El caso de Nepal se parece un poco al de Bangladesh, ahí no más, del otro lado de una angostura caprichosa del mapa de la India. Algo puede haber de contagio regional. Una juventud ansiosa de ocupar un lugar en la vida nacional, que enfrenta a un gobierno anquilosado que ha permitido la corrupción y maneja las cosas apunta de discurso, termina por salir a la calle y logra concitar el apoyo de sectores ciudadanos que se sienten lo mismo de abusados por un gobierno que hay que cambiar.

En ambos países las posibilidades están abiertas. Es precisamente en estos momentos en los que allí, como en todas partes, se requiere la presencia de personas con talla suficiente para gobernar. Esto es con preparación, experiencia, serenidad, conocimiento, sensibilidad, y visión histórica, para plantear propósitos que signifiquen no solamente un cambio, sino el emprendimiento de un camino que, por la vía democrática, conduzca al progreso, el bienestar, y la igualdad de oportunidades.

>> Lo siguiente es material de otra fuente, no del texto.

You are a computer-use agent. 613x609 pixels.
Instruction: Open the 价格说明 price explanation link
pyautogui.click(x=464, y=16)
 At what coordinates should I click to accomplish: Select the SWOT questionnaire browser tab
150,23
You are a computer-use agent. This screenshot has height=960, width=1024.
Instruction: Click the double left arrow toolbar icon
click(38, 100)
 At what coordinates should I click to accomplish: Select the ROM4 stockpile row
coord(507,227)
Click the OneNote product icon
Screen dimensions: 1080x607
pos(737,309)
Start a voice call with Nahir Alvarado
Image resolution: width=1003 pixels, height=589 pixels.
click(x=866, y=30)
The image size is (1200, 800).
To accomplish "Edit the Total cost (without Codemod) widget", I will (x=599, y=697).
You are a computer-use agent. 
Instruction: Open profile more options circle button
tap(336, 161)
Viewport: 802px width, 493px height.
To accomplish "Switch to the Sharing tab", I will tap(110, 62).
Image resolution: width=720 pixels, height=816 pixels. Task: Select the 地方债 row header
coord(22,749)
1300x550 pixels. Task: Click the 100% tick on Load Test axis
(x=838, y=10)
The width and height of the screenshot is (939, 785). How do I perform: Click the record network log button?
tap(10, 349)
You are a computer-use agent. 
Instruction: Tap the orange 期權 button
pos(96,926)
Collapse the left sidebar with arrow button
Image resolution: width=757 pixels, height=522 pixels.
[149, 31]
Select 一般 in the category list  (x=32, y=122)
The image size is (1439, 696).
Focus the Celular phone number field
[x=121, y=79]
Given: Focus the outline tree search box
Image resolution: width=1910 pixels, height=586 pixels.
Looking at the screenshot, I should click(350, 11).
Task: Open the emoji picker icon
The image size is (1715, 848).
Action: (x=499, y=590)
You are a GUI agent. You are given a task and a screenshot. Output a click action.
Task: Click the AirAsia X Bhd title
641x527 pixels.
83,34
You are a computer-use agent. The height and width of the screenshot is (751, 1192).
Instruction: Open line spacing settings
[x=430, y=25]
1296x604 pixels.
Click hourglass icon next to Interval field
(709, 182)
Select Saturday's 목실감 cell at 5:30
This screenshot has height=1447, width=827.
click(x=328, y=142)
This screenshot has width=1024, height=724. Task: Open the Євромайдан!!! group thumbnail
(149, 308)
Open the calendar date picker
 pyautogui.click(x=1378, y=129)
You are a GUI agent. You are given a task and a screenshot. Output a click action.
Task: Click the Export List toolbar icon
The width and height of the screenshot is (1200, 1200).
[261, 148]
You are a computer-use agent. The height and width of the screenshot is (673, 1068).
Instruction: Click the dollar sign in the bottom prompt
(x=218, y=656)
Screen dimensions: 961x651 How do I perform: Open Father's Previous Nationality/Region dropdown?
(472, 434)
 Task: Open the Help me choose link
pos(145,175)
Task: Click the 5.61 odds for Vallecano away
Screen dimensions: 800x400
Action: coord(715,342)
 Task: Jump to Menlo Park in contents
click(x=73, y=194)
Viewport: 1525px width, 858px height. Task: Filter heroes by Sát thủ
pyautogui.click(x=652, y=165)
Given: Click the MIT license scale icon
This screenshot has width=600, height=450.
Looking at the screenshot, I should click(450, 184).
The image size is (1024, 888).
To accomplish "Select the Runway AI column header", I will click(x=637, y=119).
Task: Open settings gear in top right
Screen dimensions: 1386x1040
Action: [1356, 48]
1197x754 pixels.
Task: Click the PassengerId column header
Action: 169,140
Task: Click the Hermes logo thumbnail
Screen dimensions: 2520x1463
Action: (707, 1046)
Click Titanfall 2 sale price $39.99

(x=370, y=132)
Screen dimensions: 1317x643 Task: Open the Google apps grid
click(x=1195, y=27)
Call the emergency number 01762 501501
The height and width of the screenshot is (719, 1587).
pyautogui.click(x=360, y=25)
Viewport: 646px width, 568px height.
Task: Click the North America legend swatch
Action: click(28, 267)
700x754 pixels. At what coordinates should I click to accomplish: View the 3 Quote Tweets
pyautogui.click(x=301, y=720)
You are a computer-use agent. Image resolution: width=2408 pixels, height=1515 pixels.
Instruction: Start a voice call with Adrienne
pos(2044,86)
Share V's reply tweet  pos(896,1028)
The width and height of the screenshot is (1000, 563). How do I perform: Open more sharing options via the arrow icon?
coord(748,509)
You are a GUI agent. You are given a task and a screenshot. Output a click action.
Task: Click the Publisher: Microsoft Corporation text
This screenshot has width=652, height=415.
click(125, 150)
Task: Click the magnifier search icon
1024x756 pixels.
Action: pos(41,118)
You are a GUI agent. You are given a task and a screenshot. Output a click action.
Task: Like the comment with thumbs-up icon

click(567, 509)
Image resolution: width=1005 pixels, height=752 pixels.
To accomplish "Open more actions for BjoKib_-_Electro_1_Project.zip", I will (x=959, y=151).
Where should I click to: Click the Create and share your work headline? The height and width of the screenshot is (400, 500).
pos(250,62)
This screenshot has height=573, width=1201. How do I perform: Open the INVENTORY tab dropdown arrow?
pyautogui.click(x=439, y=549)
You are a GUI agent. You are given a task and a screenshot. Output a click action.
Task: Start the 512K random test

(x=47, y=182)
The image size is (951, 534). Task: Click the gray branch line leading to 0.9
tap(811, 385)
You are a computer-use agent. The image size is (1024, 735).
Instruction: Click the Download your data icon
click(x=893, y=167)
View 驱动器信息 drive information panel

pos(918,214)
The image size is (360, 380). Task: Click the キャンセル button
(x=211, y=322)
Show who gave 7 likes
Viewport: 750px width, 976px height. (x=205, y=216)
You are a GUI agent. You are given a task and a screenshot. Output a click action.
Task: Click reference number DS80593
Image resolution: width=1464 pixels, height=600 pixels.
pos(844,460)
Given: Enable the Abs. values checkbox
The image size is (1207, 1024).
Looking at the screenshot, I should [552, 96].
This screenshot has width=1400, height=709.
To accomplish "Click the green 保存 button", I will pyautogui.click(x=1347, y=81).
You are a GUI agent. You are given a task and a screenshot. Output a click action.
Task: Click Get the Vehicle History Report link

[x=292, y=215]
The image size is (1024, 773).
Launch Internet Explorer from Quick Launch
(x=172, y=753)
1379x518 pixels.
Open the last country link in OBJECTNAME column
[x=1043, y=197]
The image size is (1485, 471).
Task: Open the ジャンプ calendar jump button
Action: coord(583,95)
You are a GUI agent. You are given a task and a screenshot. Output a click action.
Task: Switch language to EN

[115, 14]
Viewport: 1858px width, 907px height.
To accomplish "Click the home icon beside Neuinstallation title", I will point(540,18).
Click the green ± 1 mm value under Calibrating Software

Todos esos teatros, por lejanos que parezcan, sirven de referencia para los procesos que es preciso desatar en otras latitudes, donde en lugar de andar buscando la aparición de milagreros, conviene refinar la exigencia para que las propuestas de nuevo gobierno sean verdaderamente sólidas, respetuosas de los derechos de todos, y no se conviertan en una feria de “desfile del orgullo milagrero”, superficial, y banal, que conduce por lo general al vacío y a nuevos desastres.